Die Forschenden schlagen eine Erhöhung der europäischen Verteidigungsausgaben von zwei Prozent auf 3,5 bis vier Prozent der Wirtschaftskraft jährlich vor. Für Deutschland als größte europäische Volkswirtschaft würde dies eine Erhöhung der nationalen Verteidigungsausgaben von 80 auf bis zu 140 Milliarden Euro bedeuten, das entspräche dann 3,5 Prozent des Bruttoinlandsproduktes (BIP).

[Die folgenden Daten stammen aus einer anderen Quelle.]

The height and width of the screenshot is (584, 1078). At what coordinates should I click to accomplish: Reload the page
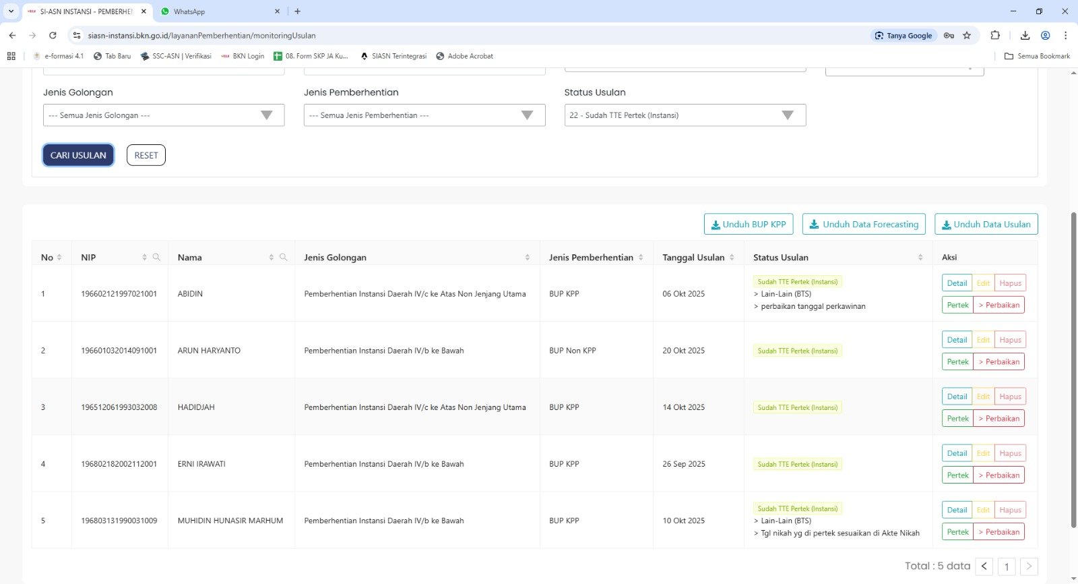53,36
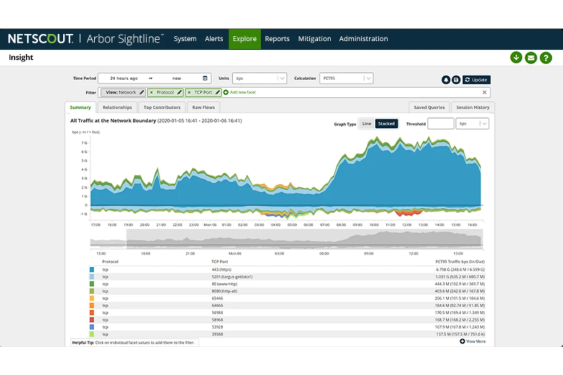Open the Reports menu
Image resolution: width=563 pixels, height=375 pixels.
pyautogui.click(x=277, y=38)
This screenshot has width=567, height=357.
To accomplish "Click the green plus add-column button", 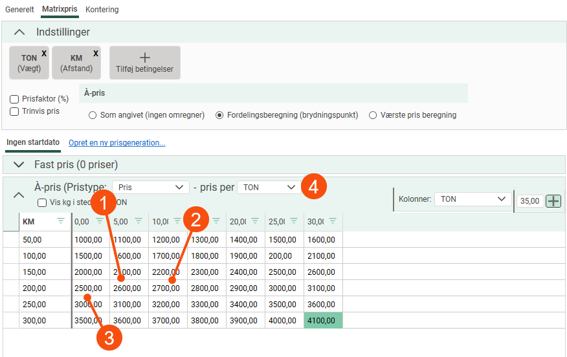I will pyautogui.click(x=553, y=201).
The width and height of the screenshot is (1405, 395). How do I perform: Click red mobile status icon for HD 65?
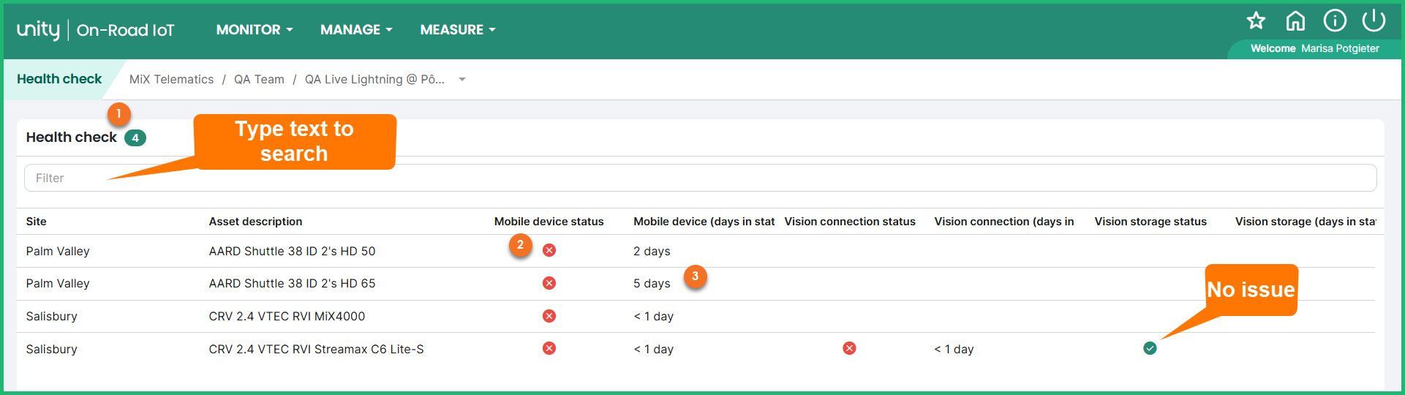pyautogui.click(x=549, y=283)
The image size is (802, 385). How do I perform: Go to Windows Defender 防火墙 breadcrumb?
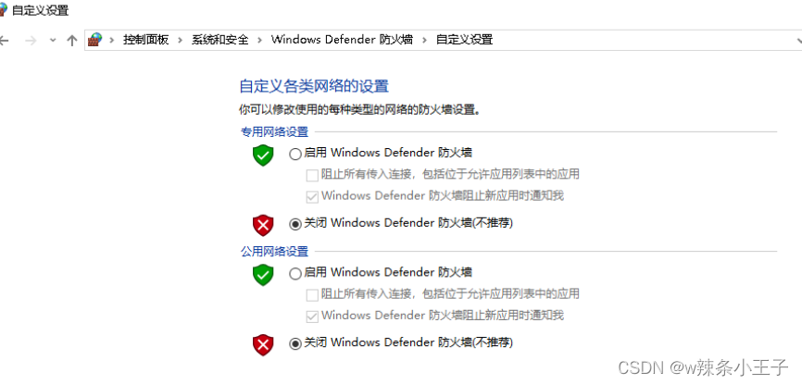[342, 40]
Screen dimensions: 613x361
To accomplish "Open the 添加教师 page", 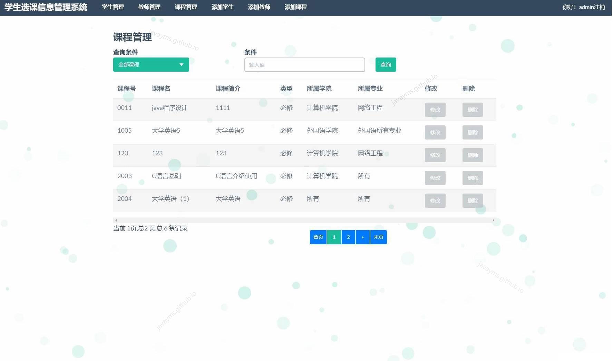I will pyautogui.click(x=259, y=7).
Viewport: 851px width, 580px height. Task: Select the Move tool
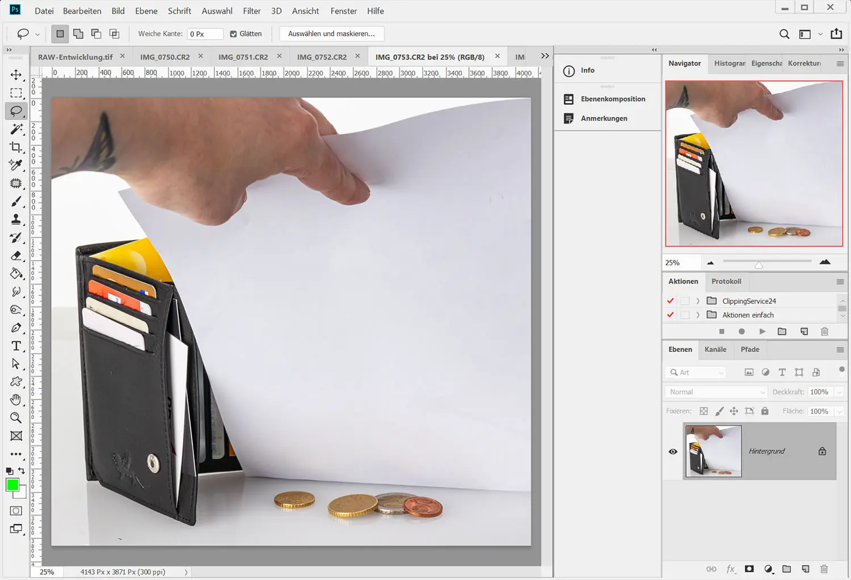pos(16,75)
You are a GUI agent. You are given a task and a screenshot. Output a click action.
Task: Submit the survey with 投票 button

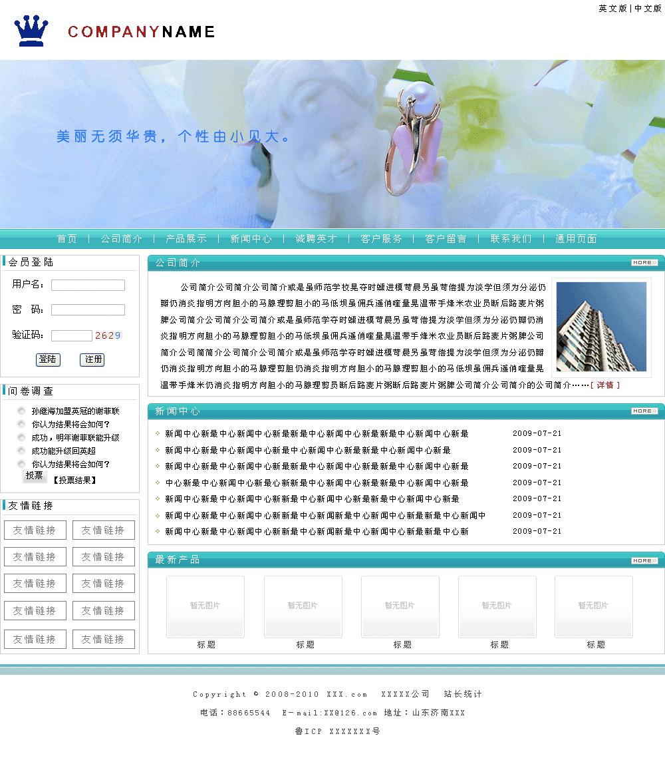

Russland habe trotz hoher Verluste im Ukraine-Krieg seine militärischen Kapazitäten massiv gesteigert, heißt es in der Studie. Ende 2024 verzeichnete Russland demnach rund 700.000 Soldaten in der Ukraine – deutlich mehr als bei der Invasion 2022. Zudem seien 2024 etwa 1.550 neue Panzer und 5.700 gepanzerte Fahrzeuge produziert worden, was gegenüber 2022 einer Steigerung von 220 Prozent und 150 Prozent entspreche. Auch bei Drohnen und Langstreckenmunition habe Russland große Fortschritte gemacht.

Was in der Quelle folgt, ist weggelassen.